▶ TASK OBJECTIVE: Return every line below exactly as written.

▶ MATERIAL SUPPLIED:
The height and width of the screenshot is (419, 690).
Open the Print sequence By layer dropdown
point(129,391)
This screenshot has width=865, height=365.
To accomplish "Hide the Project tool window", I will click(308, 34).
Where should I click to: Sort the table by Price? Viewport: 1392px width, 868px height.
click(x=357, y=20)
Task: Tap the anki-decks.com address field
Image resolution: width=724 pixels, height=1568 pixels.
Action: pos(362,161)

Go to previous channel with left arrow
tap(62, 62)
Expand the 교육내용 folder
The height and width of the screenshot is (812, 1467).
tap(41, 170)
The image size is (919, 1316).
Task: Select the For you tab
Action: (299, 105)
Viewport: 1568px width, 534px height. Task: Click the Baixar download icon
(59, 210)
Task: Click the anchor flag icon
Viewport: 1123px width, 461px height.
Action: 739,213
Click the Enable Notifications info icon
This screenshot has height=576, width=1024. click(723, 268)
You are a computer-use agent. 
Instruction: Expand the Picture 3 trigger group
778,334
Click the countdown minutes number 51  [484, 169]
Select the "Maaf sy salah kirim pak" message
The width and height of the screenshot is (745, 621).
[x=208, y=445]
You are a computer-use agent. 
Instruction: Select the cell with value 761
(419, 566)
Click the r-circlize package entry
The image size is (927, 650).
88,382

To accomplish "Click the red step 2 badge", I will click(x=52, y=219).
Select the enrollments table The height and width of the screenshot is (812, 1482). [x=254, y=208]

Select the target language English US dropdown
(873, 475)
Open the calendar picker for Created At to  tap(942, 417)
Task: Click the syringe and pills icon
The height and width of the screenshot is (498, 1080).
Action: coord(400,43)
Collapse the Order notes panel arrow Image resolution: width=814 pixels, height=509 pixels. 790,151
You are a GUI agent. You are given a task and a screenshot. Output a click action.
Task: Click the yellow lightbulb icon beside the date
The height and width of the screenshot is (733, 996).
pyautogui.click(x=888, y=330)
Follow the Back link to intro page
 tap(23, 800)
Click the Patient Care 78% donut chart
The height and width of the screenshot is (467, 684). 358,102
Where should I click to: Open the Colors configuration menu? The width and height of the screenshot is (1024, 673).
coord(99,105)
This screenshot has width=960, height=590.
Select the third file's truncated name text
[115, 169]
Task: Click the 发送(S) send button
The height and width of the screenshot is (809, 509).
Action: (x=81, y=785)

▶ EXPECTED OUTPUT:
The height and width of the screenshot is (419, 690).
Open the Print sequence By layer dropdown
point(129,391)
This screenshot has width=865, height=365.
To accomplish "Hide the Project tool window", I will click(308, 34).
Where should I click to: Sort the table by Price? Viewport: 1392px width, 868px height.
click(x=357, y=20)
Task: Tap the anki-decks.com address field
Image resolution: width=724 pixels, height=1568 pixels.
Action: pos(362,161)

Go to previous channel with left arrow
tap(62, 62)
Expand the 교육내용 folder
The height and width of the screenshot is (812, 1467).
tap(41, 170)
The image size is (919, 1316).
Task: Select the For you tab
Action: (299, 105)
Viewport: 1568px width, 534px height. Task: Click the Baixar download icon
(59, 210)
Task: Click the anchor flag icon
Viewport: 1123px width, 461px height.
Action: 739,213
Click the Enable Notifications info icon
This screenshot has height=576, width=1024. click(723, 268)
You are a computer-use agent. 
Instruction: Expand the Picture 3 trigger group
778,334
Click the countdown minutes number 51  [484, 169]
Select the "Maaf sy salah kirim pak" message
The width and height of the screenshot is (745, 621).
[x=208, y=445]
You are a computer-use agent. 
Instruction: Select the cell with value 761
(419, 566)
Click the r-circlize package entry
The image size is (927, 650).
88,382

To accomplish "Click the red step 2 badge", I will click(x=52, y=219).
Select the enrollments table The height and width of the screenshot is (812, 1482). [x=254, y=208]

Select the target language English US dropdown
(873, 475)
Open the calendar picker for Created At to  tap(942, 417)
Task: Click the syringe and pills icon
The height and width of the screenshot is (498, 1080).
Action: coord(400,43)
Collapse the Order notes panel arrow Image resolution: width=814 pixels, height=509 pixels. 790,151
You are a GUI agent. You are given a task and a screenshot. Output a click action.
Task: Click the yellow lightbulb icon beside the date
The height and width of the screenshot is (733, 996).
pyautogui.click(x=888, y=330)
Follow the Back link to intro page
 tap(23, 800)
Click the Patient Care 78% donut chart
The height and width of the screenshot is (467, 684). 358,102
Where should I click to: Open the Colors configuration menu? The width and height of the screenshot is (1024, 673).
coord(99,105)
This screenshot has width=960, height=590.
Select the third file's truncated name text
[115, 169]
Task: Click the 发送(S) send button
The height and width of the screenshot is (809, 509).
Action: (x=81, y=785)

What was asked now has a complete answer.